Pandoc, Pagefind and Make

Recently I’ve refresh my approach to website generation using three programs.

Pandoc does the heavy lifting. It renders all the HTML pages, CITATION.cff (from the projects codemeta.json) and rendering an about.md file (also from the project’s codemeta.json). This is done with three Pandoc templates. Pandoc can also be used to rendering man pages following a simple page recipe.

I’ve recently adopted Pagefind for indexing the HTML for the project’s website and providing the full text search UI suitable for a static website. The Pagefind indexes can be combined with your group or organization’s static website providing a rich cross project search (exercise left for another post).

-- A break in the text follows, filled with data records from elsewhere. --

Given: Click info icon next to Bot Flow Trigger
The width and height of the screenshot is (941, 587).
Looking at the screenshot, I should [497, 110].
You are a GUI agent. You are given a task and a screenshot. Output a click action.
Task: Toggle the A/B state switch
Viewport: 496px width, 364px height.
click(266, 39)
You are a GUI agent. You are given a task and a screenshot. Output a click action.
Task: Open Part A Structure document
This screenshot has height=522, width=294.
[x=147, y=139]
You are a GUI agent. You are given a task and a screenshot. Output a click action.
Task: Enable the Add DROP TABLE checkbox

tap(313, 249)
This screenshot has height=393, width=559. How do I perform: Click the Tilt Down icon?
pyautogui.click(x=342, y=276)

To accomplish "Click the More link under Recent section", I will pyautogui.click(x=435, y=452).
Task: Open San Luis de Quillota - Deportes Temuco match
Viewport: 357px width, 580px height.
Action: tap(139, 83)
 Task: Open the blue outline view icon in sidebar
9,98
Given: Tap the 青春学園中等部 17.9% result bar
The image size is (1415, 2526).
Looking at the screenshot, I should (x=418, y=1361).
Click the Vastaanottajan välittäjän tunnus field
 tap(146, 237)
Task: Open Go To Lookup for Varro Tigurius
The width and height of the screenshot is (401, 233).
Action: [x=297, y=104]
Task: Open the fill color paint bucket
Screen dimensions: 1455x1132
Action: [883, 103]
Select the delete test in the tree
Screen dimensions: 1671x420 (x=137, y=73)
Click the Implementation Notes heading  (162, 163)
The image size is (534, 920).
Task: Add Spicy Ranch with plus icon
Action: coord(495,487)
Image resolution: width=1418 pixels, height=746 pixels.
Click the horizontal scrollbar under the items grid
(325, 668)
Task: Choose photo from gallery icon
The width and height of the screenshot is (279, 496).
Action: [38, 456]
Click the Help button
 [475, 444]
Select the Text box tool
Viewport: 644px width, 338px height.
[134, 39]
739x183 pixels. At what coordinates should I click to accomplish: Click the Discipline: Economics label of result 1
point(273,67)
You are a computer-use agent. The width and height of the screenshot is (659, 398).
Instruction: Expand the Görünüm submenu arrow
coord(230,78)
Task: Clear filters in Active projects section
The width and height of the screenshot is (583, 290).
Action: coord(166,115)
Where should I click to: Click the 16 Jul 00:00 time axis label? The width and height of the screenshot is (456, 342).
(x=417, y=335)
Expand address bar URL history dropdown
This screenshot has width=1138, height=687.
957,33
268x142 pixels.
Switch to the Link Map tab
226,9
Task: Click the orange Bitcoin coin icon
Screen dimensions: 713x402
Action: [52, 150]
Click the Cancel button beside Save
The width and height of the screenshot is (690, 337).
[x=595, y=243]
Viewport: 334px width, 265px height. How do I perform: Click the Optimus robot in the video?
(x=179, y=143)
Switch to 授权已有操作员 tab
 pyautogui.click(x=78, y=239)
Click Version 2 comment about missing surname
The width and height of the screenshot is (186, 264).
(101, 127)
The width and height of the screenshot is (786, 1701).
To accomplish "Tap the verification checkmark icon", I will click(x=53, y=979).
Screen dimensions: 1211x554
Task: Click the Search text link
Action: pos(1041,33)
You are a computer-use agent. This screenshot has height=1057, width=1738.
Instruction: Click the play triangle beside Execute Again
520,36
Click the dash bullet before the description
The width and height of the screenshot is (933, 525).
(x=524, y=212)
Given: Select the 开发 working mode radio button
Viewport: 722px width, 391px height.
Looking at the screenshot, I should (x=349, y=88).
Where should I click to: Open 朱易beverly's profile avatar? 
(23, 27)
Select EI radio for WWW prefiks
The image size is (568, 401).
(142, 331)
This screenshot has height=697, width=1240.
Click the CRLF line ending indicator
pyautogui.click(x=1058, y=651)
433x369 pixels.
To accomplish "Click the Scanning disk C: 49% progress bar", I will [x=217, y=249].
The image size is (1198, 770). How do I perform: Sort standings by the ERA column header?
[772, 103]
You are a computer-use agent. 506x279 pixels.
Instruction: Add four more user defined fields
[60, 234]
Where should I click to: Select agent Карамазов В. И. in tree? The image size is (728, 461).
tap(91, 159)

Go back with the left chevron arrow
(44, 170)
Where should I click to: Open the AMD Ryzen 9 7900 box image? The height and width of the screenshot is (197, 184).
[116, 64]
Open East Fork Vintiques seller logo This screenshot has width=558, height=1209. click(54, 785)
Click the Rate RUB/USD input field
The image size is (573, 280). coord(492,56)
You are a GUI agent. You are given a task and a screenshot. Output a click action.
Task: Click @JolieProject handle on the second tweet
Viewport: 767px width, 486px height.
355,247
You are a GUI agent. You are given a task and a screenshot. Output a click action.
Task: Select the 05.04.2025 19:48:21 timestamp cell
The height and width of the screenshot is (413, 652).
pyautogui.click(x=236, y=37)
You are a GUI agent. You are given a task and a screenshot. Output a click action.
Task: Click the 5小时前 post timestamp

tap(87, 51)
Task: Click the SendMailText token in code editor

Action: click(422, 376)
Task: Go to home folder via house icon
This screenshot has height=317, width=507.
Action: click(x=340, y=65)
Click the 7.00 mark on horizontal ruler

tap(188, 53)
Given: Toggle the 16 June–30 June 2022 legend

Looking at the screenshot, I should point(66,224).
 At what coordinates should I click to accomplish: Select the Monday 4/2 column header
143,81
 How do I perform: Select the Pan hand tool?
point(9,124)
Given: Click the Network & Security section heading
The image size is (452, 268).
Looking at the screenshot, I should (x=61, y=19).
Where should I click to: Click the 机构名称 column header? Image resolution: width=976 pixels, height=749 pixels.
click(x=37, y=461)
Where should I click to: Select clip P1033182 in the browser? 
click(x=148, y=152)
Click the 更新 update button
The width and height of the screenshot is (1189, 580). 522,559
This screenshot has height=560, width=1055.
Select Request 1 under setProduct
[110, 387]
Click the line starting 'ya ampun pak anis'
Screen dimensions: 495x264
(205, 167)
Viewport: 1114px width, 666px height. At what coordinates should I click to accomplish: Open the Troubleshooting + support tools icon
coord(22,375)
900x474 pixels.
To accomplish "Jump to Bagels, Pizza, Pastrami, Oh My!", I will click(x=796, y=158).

Finally I orchestrate the site construction with GNU Make. I do this with a simple dedicated Makefile called website.mak.

website.mak

The website.mak file is relatively simple.

  1. #
  2. # Makefile for running pandoc on all Markdown docs ending in .md
  3. #
  4. PROJECT = PROJECT_NAME_GOES_HERE
  5. MD_PAGES = $(shell ls -1 *.md) about.md
  6. HTML_PAGES = $(shell ls -1 *.md | sed -E 's/.md/.html/g') about.md
  7. build: $(HTML_PAGES) $(MD_PAGES) pagefind
  8. about.md: .FORCE
  9. cat codemeta.json | sed -E 's/"@context"/"at__context"/g;s/"@type"/"at__type"/g;s/"@id"/"at__id"/g' >_codemeta.json
  10. if [ -f $(PANDOC) ]; then echo "" | pandoc --metadata title="About $(PROJECT)" --metadata-file=_codemeta.json --template codemeta-md.tmpl >about.md; fi
  11. if [ -f _codemeta.json ]; then rm _codemeta.json; fi
  12. $(HTML_PAGES): $(MD_PAGES) .FORCE
  13. pandoc -s --to html5 $(basename $@).md -o $(basename $@).html \
  14. --metadata title="$(PROJECT) - $@" \
  15. --lua-filter=links-to-html.lua \
  16. --template=page.tmpl
  17. git add $(basename $@).html
  18. pagefind: .FORCE
  19. pagefind --verbose --exclude-selectors="nav,header,footer" --bundle-dir ./pagefind --source .
  20. git add pagefind
  21. clean:
  22. @if [ -f index.html ]; then rm *.html; fi
  23. @if [ -f README.html ]; then rm *.html; fi
  24. .FORCE:

Only the “PROJECT” value needs to be set. Typically this is just the name of the repository’s base directory.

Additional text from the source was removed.